Her career, however, was soon overshadowed by her crazy romance with Manuel Francisco dos Santos, says Garrincha. Their romance began at the 1962 World Cup in Chile, where she represented Brazil as an artist, and where her career could have taken a very different turn: she also met Louis Armstrong, who invited her to tour the United States with him, but she chose instead to follow her heart and return to Brazil with Garrincha. This decision would have disastrous repercussions.
Harangued by the public and the press, the couples were forced to move to São Paulo and eventually to Italy, where they spent four years. They married in 1966.
Ms Soares was pregnant with their son, Manoel Francisco dos Santos Júnior, when the couple returned to Brazil in 1975. By this time, Garrincha’s alcoholism was becoming a serious problem. He was driving drunk in 1969 when he had an accident which killed Mrs Soares’ mother. He beat Mrs Soares, who became known for visiting bar owners to implore them not to serve her husband. But his efforts proved futile; Garrincha died of cirrhosis in 1983.
When their son died in a car crash in 1986 aged 9, Ms Soares was devastated and left Brazil.

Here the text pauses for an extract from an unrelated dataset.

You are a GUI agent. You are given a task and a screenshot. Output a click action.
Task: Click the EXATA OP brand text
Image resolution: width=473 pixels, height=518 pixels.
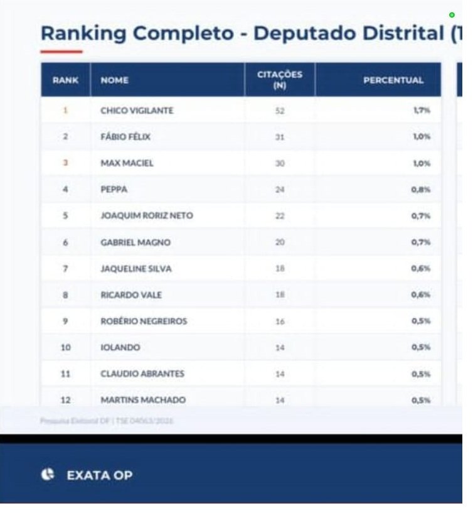pos(99,475)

She spent several years in Los Angeles, trying in vain to embark on an international career.
She credited Brazilian singer-songwriter Caetano Veloso with helping her return to music when she was ready to give up, featuring her on his 1984 album, “Bike.”
But her output was spotty throughout the 1980s and 90s, and it wasn’t until 2002 that she found her groove, connecting with composers and producers in the samba sujo (“dirty samba”) scene. of São Paulo to record the album “Do Cóccix Até or Pescoço” (“From the coccyx to the neck”), which was nominated for a Latin Grammy Award.
In 2016, her “A Mulher do Fim do Mundo” (“The Woman at the End of the World”) won a Latin Grammy for Best Brazilian Popular Music Album.
Mrs. Soares is survived by her children, Joao Carlos, Gerson, Dilma and Sara, as well as numerous grandchildren and great-grandchildren. Her son Dilson died in 2015.
She continued to find success with younger audiences in the new century, working tirelessly as she approached 90, exploring musical styles such as electronic dance music, punk rock and free jazz, and recording albums that fearlessly addressed social issues.
The title of his albumPlanet Fome(“Planet Hunger”), released in 2019, was a direct reference to how his career began on the radio talent show that would forever change not only his life but the course of Brazilian music.